The definition of an "active" player is quite broad there.
And half of the 3DS' owners didn't play it at all last year ?
It's the existential crisis that dedicated devices tend to face in Japan. Much of their audience ages past them very quickly, and ends up in the gigantic mobile bucket as it fits their lifestyle and/or preferences much better.
That said, being king of children's software is still a sizable market, and that's on top of the other markets the 3DS managed to cobble together, leaving it with respectable numbers.
However, I think this helps paint the picture of why we see a continual downward slope in dedicated devices.
Considering how terrible the last game was, is that truly a fair assessment to make?
Products that are in tune with the market can recover pretty easily from bad entries. That they thought it was worth stopping altogether says a lot about where they felt the market was headed.
While I think that's true for Summon Night, which went a way for a long time before being brought back, I don't think Star Ocean ever really had a major shift.

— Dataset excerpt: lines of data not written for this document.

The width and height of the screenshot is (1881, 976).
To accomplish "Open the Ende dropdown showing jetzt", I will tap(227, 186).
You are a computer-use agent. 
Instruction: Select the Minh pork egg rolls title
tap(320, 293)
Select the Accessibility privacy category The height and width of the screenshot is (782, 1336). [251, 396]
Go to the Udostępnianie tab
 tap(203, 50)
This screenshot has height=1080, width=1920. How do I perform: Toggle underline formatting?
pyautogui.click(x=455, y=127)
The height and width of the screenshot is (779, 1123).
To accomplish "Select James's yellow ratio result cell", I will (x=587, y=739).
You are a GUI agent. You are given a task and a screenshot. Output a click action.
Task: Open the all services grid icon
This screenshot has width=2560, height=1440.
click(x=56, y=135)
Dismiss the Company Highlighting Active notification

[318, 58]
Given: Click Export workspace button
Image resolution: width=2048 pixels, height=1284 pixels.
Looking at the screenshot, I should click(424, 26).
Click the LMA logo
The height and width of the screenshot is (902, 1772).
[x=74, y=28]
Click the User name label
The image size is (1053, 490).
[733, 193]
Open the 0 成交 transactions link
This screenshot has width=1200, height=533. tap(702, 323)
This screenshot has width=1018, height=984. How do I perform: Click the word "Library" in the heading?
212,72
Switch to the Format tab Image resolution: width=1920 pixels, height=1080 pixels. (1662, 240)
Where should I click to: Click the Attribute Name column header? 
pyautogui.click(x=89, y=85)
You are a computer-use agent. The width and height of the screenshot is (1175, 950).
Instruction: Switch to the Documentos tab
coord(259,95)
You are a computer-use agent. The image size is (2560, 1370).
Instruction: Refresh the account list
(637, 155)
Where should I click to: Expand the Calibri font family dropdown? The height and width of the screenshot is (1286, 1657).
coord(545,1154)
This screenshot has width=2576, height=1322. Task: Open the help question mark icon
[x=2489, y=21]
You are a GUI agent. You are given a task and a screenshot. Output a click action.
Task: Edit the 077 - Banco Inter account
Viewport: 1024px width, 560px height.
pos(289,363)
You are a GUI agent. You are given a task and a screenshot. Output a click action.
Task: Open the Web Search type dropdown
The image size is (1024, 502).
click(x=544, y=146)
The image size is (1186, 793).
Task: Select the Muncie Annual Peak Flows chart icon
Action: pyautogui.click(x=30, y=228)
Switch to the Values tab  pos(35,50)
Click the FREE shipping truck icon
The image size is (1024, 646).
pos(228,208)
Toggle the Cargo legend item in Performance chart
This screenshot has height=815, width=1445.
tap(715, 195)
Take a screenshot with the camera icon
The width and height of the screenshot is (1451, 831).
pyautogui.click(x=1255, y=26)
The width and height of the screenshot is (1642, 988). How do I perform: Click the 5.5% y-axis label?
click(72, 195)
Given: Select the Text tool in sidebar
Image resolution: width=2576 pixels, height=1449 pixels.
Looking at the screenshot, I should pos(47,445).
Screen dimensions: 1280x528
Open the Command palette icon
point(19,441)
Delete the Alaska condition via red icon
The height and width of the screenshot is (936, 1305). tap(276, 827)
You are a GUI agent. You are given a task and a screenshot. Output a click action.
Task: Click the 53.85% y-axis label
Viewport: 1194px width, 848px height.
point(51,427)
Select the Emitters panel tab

It's always been a sort of "once a generation" series, and aside from the short gap between the first two games, the gaps have been fairly consistent. There were five years between 2 and 3, six years between 3 and 4, and seven years between 4 and 5. Those gaps have gotten slightly longer, but I'm not sure that amounts to much. They didn't really stop making it, so much as they just kept putting them out on the same, fairly slow, schedule.
Star Ocean 3 sold very well, but they still waited years to do a sequel. I think that this current status is more like business as usual for Star Ocean, even if the last game might have disappointed to some extent. I would guess that the logic for Square and for tri-ace is not so dissimilar to the logic for Star Ocean 4, or for Star Ocean 3. "Star Ocean usually does well, and it feels like it's about time for a new one".
It's possible that logic won't work out, and that Star Ocean 5 will wind up disappointing in sales compared to the last one. But I don't really think this feels any different from a "why now?" perspective than previous titles.
This is getting at what I meant with the studio moving on to other options though. They were putting out Valkyrie Profile with the same publisher at the time. Here, Square Enix wasn't hiring them to do other games in between entries that would help explain the gap.
They weren't even getting hired to do console games in general after Resonance of Fate and were doing a lot of work for hire. We're looking at a studio that was going no where and was offered a chance to try their hand at Star Ocean again as part of Square Enix reviving their mid-tier game business. It's that general revival however that I'm pretty skeptical about, since I don't think Wada was actually wrong from a business perspective when he shut off the output from pretty much everything but the Dragon Quest spin-offs.
That's not to say some of these things won't end up profitable, but I feel we're looking at a bunch of really low margin software that's basically there for prestige and fan relation purposes instead of the core of what's driving the business' return to health, and will not be surprised if we see a whole bunch of them have notable iteration over iteration drops.
Mind, I don't think Square Enix is alone in this type of decision making lately, and I fully understand why development teams that used to work on this kind of stuff would really like to do so again.